Rapporti con collaboratori e dipendenti

 La scorsa primavera partecipai a un webinar tenuto dal mio ordine che presentava come argomento il Work Fair, nello specifico le tipologie di contratto che un professionista dovrebbe redigere al fine di tutelarsi e tutelare il proprio cliente. La cosa mi è sembrata subito interessante, poiché mi riguardava in prima persona.

Dopo una esaustiva lezione di due avvocati, specializzati per l’appunto in leggi sul tema dei contratti, è venuto il momento delle domande nonché commenti, dei partecipanti. Subito è emerso il tema delle cosiddette “finte partite iva” e dei contratti da “strozzini” (passatemi il termine) che propinano i Datori di Lavoro.

E voi vi domanderete: ma cosa c’entra?

Per chi non fosse del mestiere, quasi se non tutti gli architetti presenti su territorio nazionale ha la partita iva. Ma secondo voi tutti questi professionisti sono realmente Liberi Professionisti? Ovvio che no. La stragrande maggioranza altro non è che un “dipendente” di studi professionali che lo vincolano ad essere un subordinato, con l’agevolazione di non dovergli versare i contributi previdenziali. Ecco perché le “finte partite iva”. Il tema dei contratti ha aperto un tema scottante e fastidioso per chi è titolare di studi professionali. E soprattutto ha cercato di smuovere l’Ordine Nazionale affinchè potessero porre maggiore attenzione dal punto di vista delle sanzioni deontologiche, nonché fiscali.

Avere una partita iva vuol dire non essere subordinato a nessun datore di lavoro. La collaborazione deve essere alla pari. Trovare studi, che ti consentano di avere più collaborazioni è sempre più difficile. Io stessa mi sono travata più volte a dover rinunciare a collaborare con studi, perché questi pretendevano la mia presenza in ufficio 5 giorni alla settimana per 8 ore con un compenso di 7€/h, nonostante gli anni di attività professionale. Deontologicamente e fiscalmente questo non potrebbe essere possibile. Ma sia uno che l’altro fanno sempre l’occhiolino a quello che realmente dovrebbe essere applicato per Legge.

Il web è pieno di articoli che trattano questo tema. 

Recentemente, più precisamente ieri 2 dicembre 2024 è stato pubblicato l’aggiornamento del codice deontologico, revisionato per l’appunto a seguito del webinar citato sopra. Questo ha portato a una modifica in particolare del cod. 21 dedicato al tema dei “Rapporti con collaboratori e dipendenti”, ma qualcosa è realmente cambiato? 
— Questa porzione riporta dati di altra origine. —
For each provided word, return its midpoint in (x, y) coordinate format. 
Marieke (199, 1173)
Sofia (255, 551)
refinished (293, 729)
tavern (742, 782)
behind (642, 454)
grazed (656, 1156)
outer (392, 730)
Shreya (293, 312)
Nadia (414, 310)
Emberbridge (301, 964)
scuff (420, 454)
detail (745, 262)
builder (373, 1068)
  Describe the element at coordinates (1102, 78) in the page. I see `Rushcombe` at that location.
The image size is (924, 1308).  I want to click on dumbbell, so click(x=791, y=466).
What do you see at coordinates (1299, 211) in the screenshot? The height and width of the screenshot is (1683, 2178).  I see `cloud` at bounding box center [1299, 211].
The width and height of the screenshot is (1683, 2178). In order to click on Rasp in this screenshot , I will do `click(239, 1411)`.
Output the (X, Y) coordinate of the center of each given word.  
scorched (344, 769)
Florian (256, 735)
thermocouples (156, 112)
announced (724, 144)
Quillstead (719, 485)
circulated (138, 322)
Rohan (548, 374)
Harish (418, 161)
Dal punto di vista delle sanzioni sono state inasprite le penali, ma trattandosi di deontologia, in parole povere di morale, quello che l’ordine chiede è il reciproco rispetto tra collaboratori, dipendenti e datori di lavoro, ma quello che c’è da chiedersi è: ci sarà mai un reale cambiamento fiscale?

Forse, si dovrebbe fare tutti un passo indietro e rendersi conto che se un professionista vuole avere un solo datore di lavoro fino all'età della pensione, il cosiddetto "posto fisso", deve sentirsi legittimato a farsi riconoscere il contratto da dipendente e tutto quello che esso comporta (ferie, malattie pagate ecc.). Se invece il professionista desidera ampliare il proprio campo di lavoro e lavorare su più commesse, e quindi prevedere l'uso della partita iva, così come è stata concepita fiscalmente, gli deve essere consentito. Ma finchè perdurerà questa condizione, che affonda profonde radici nel nostro pensare comune, dove si accettano le cose così come sono, perché è sempre stato così, non fonderemo mai un nuovo regime lavorativo.